Texto del documento:
=-=-=

La globalización no afecta sólo a la economía mundial sino que influye también en la política, la cultura, la ciencia, el arte, la sociedad, la familia e incluso en las propias vivencias religiosas. La democracia, por ejemplo, como sistema que permite la competencia entre los diferentes partidos y en la que existe libertad de expresión para todos los miembros de la población, se ha visto favorecida y difundida por la globalización. Desde mediados de los años setenta la cantidad de regímenes democráticos se ha duplicado sobradamente.
Sin embargo, se está produciendo un fenómeno paradójico. Mientras en la mayoría de los países que han evolucionado recientemente hacia gobiernos más tolerantes, la democracia se está expandiendo, en aquellos otros que ya llevan muchos años disfrutando de una democracia madura, se detecta un cierto desencanto democrático entre los ciudadanos. En la mayoría de los países democráticos el prestigio social y moral de la clase política ha caído en picado. Las pocas personas que votan lo hacen sin apenas ilusión por el resultado. En el fondo se piensa que, salga victorioso el partido que salga, todo va a continuar igual. Especialmente las generaciones jóvenes se muestran escépticas en política y poco participativas en las urnas. ¿Por qué está ocurriendo esto?
La globalización está contribuyendo de alguna manera a
destradicionalizar el mundo. Los líderes políticos no pueden recurrir ya a las antiguas formas éticas o de conducta, que eran socialmente admitidas por todos, para justificar lo que hacen. Pero, por otro lado, tampoco pueden imponer nuevos comportamientos. Además, en muchas ocasiones, su propia actitud moralmente vacilante los deslegitima ante el pueblo y esto hace que la política parlamentaria se aleje de la realidad o de los cambios que llenan la vida de las personas.

=-=-=

Material proporcionado:
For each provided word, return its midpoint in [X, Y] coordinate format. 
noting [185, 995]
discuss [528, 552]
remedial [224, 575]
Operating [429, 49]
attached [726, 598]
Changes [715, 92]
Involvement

=-=-=

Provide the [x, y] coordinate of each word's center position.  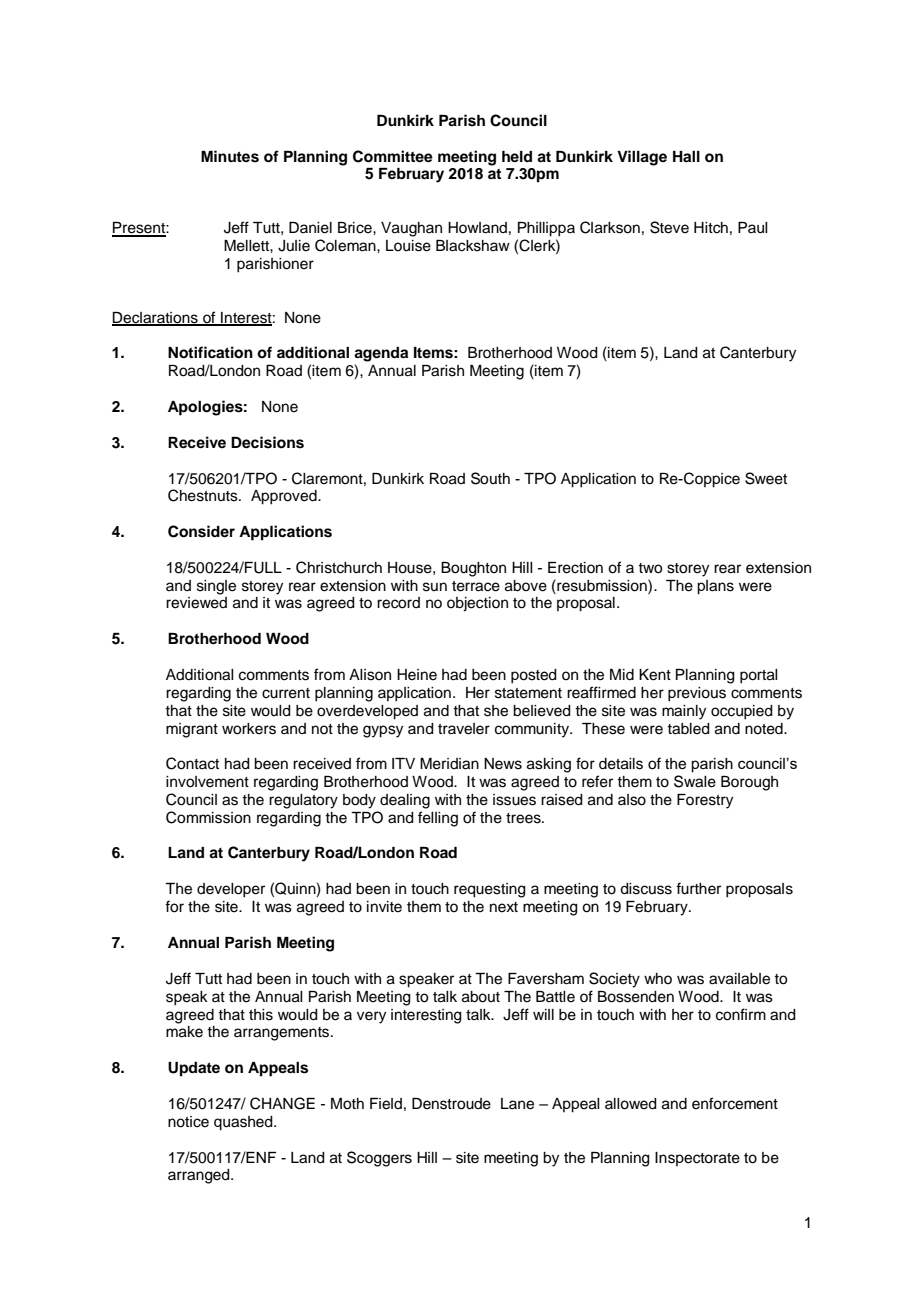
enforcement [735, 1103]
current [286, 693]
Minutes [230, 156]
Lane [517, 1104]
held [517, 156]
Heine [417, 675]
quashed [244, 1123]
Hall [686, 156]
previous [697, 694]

=-=-=

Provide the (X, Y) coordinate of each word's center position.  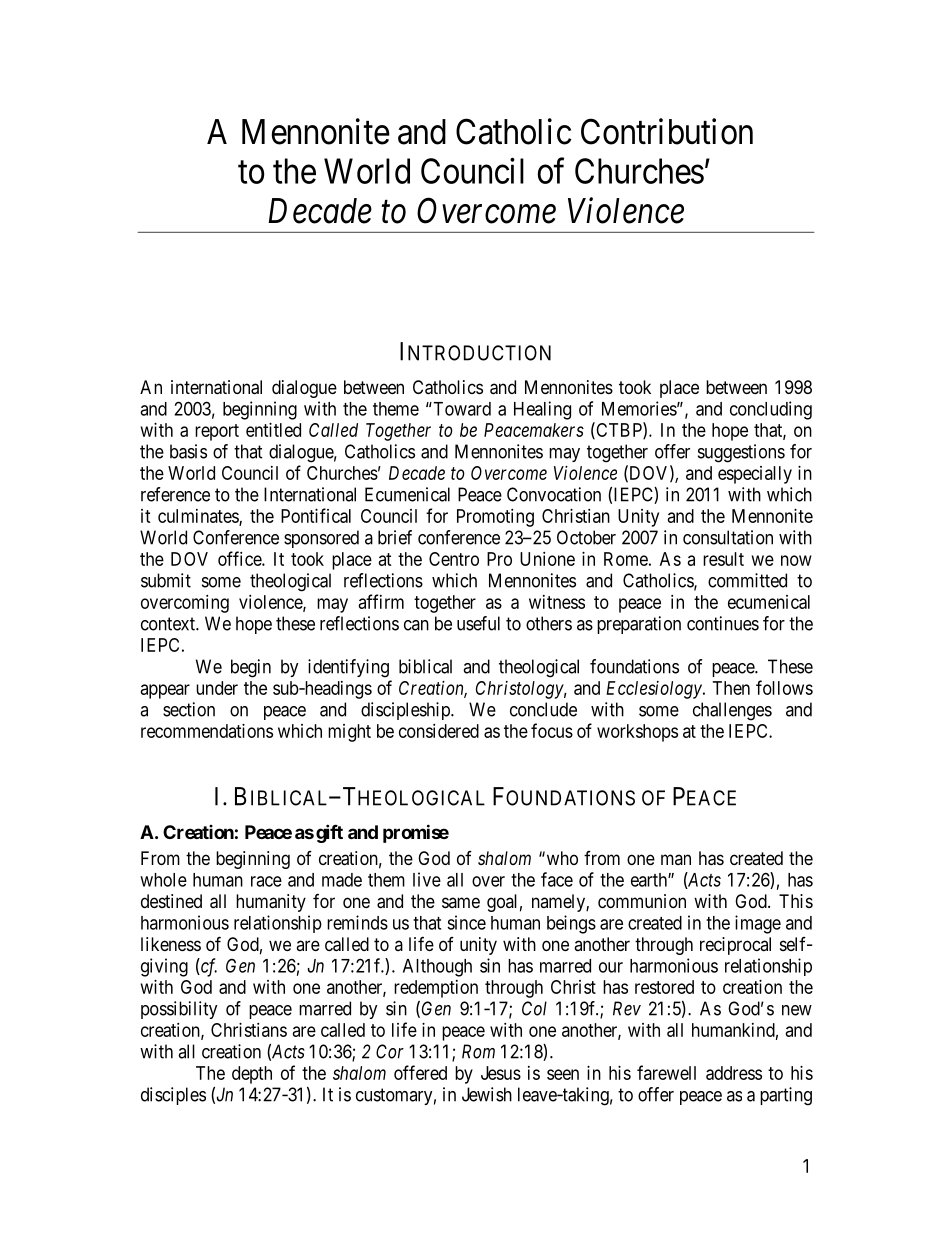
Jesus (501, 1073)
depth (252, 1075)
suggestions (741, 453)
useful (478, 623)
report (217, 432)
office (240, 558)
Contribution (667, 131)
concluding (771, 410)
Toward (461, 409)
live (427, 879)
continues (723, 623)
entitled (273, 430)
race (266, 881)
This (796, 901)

=-=-=

Objetivo de la tarea: Copia de nuevo el tramo del texto sobre la globalización que va desde "La globalización no" hasta "ha duplicado sobradamente.", y sustituye "economía mundial" por "economía global".

Solución del ejercicio:
La globalización no afecta sólo a la economía global sino que influye también en la política, la cultura, la ciencia, el arte, la sociedad, la familia e incluso en las propias vivencias religiosas. La democracia, por ejemplo, como sistema que permite la competencia entre los diferentes partidos y en la que existe libertad de expresión para todos los miembros de la población, se ha visto favorecida y difundida por la globalización. Desde mediados de los años setenta la cantidad de regímenes democráticos se ha duplicado sobradamente.